Setelah bermain bersama Nimes, Cantona hijrah ke Inggris berkat saran dari Michel Platini dan Gerard Houllier. Platini sempat menawarkan Cantona kepada Liverpool. Namun, pelatih Liverpool saat itu yakni Graeme Souness menolak tawaran tersebut karena alasan keharmonisan para pemain di ruang ganti.
Setelah berjuang untuk mencari karier baru di Inggris, Cantona akhirnya mendapatkan tim baru pada 1992. Klub baru tersebut adalah Leeds United yang mengumumkan kedatangan Cantona pada Januari 1992. Pada musim pertamanya, Cantona hanya bermain sebanyak 15 kali dan mencetak tiga gol. Namun, kehadirannya mampu membuat Leeds meraih gelar Liga Inggris pada musim tersebut.
Berkat penampilannya yang apik bersama Leeds United, Cantona hijrah ke Manchester United dan meraih kejayaan besar sepanjang kariernya. Bersama Man United, Cantona memiliki karier sejak 1992 hingga 1997. Selama lima musim membela Man United, Cantona meraih sembilan trofi dan empat di antaranya adalah trofi Liga Inggris.
Meski penampilannya begitu apik, bukan berarti Cantona bebas dari keributan. Ia bahkan sempat dihukum larangan bermain bola selama delapan bulan akibat melancarkan tendangan Kung Fu ke arah fans Crystal Palace pada Januari 1995.

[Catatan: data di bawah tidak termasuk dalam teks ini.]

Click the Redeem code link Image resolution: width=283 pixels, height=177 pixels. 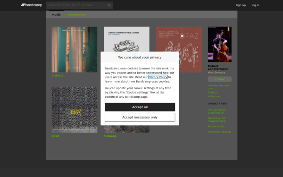point(216,126)
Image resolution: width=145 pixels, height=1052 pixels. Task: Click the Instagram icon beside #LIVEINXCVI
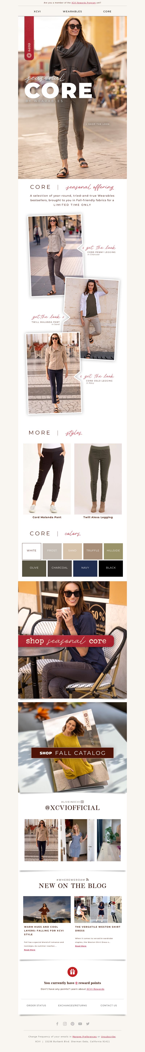(82, 802)
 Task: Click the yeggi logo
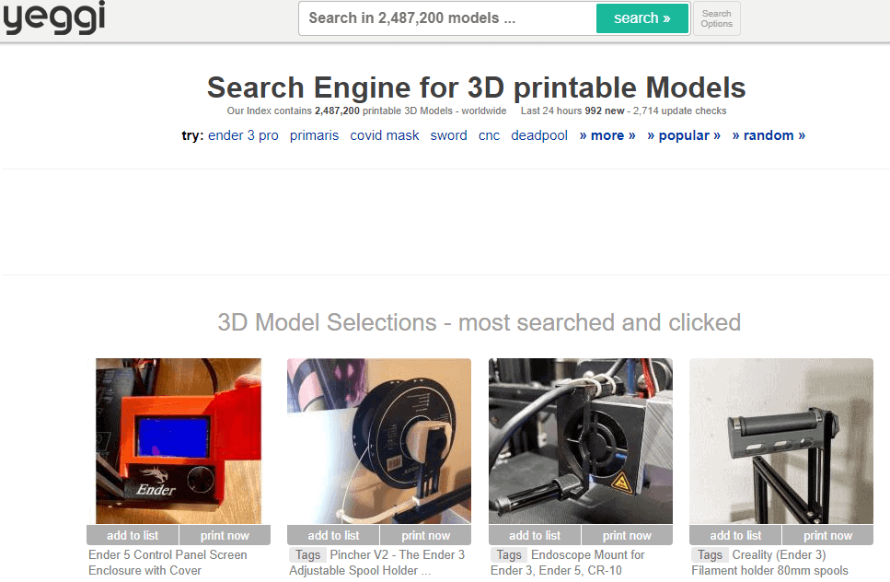(x=54, y=17)
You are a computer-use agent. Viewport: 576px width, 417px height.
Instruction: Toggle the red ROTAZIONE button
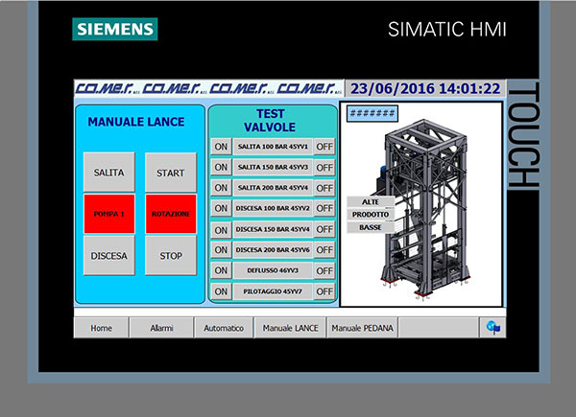tap(171, 213)
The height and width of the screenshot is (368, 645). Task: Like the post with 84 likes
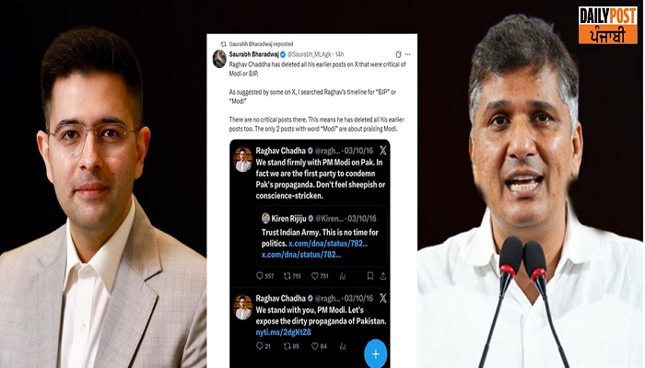[314, 346]
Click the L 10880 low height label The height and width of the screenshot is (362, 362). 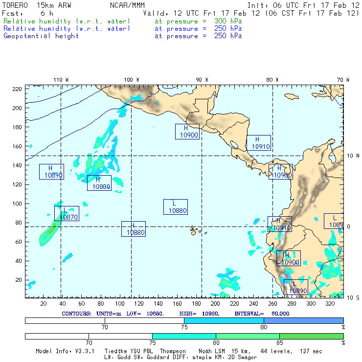[x=176, y=207]
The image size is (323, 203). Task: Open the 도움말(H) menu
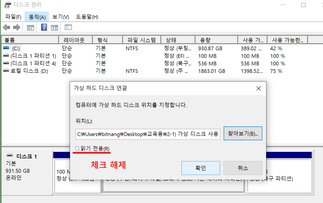87,17
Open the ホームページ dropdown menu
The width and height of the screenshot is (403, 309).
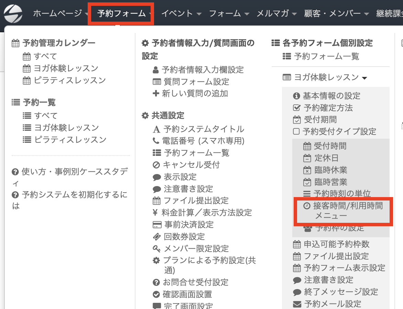point(57,14)
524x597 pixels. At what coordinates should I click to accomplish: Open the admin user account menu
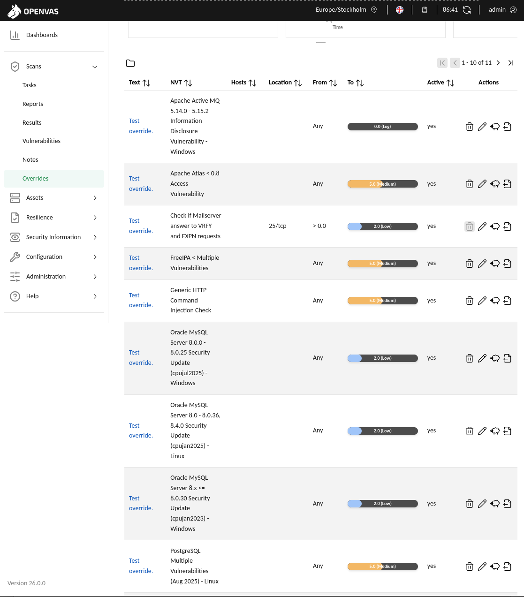point(502,10)
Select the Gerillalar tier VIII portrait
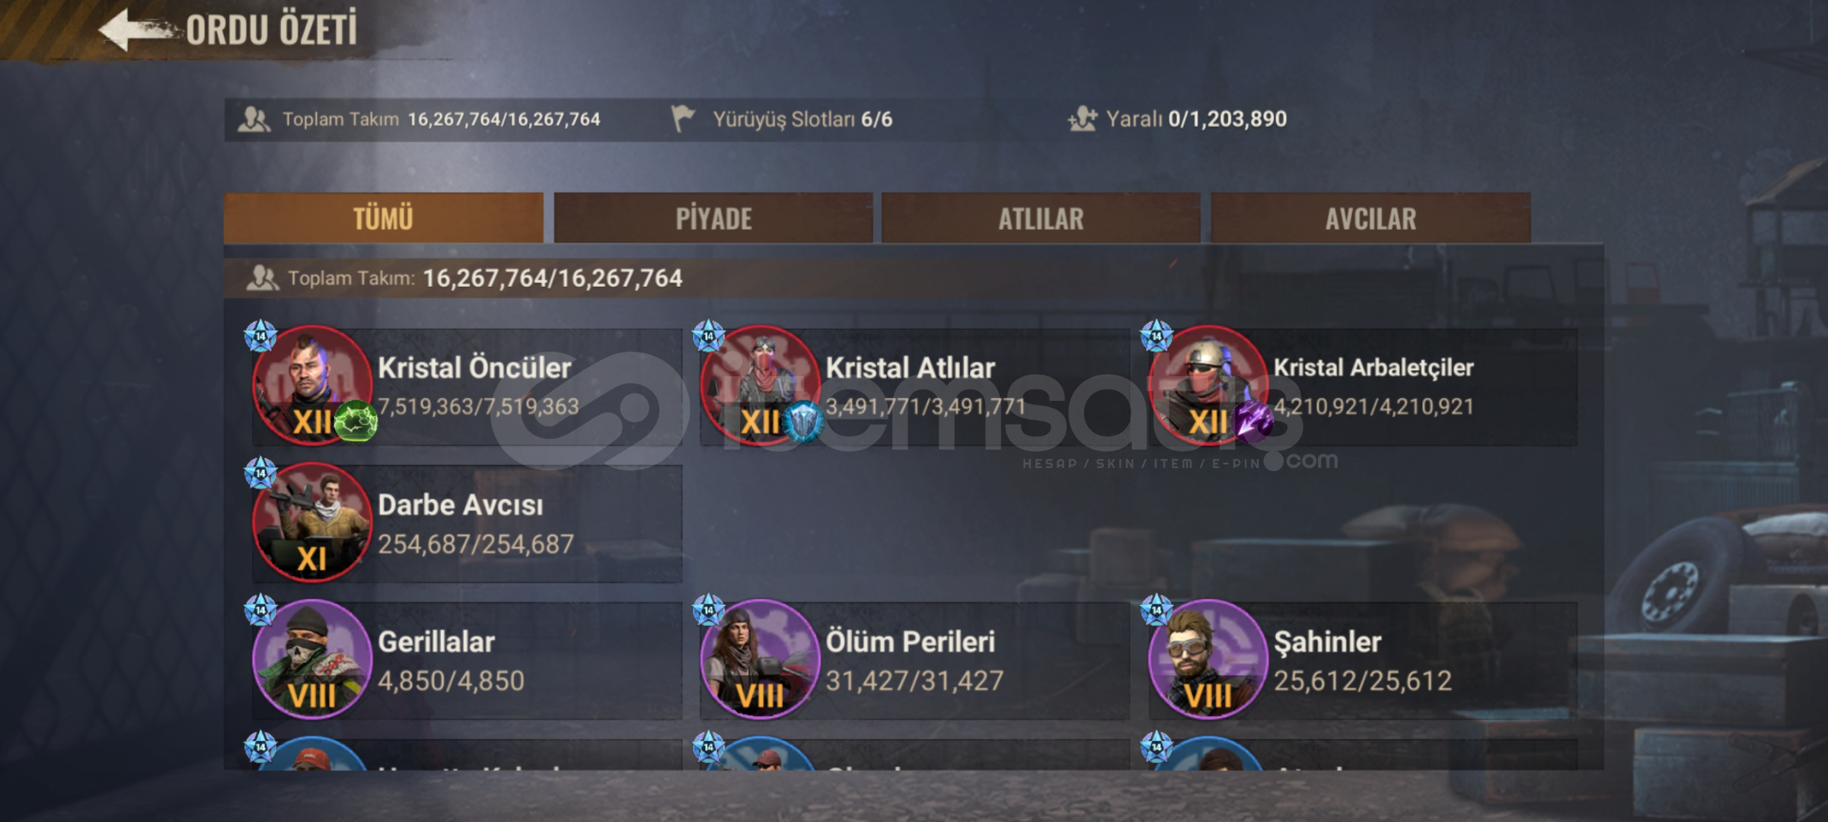 click(x=312, y=659)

Pada musim 1996-97 Cantona dinobatkan sebagai kapten Manchester United setelah kepergian Steve Bruce ke Birmingham City. Pada masa jabatannya tersebut, Cantona berhasil mengantarkan Setan Merah mempertahankan titel liga pada musim 1996-1997.
Hingga pada akhir musim, Cantona mengumumkan ia akan pensiun dari sepakbola pada usia 30 tahun. Pertandingan kompetitif terakhirnya adalah melawan West Ham United pada 11 Mei 1997. Itu adalah penampilan terakhirnya sebelum memutuskan pensiun pada 16 Mei 1997. Tercatat, ia mencetak total 64 gol liga untuk Man United, 13 di kompetisi piala domestik, dan 5 di Liga Champions. Total, ia mencetak 82 gol dalam waktu kurang dari lima tahun bersama Man United.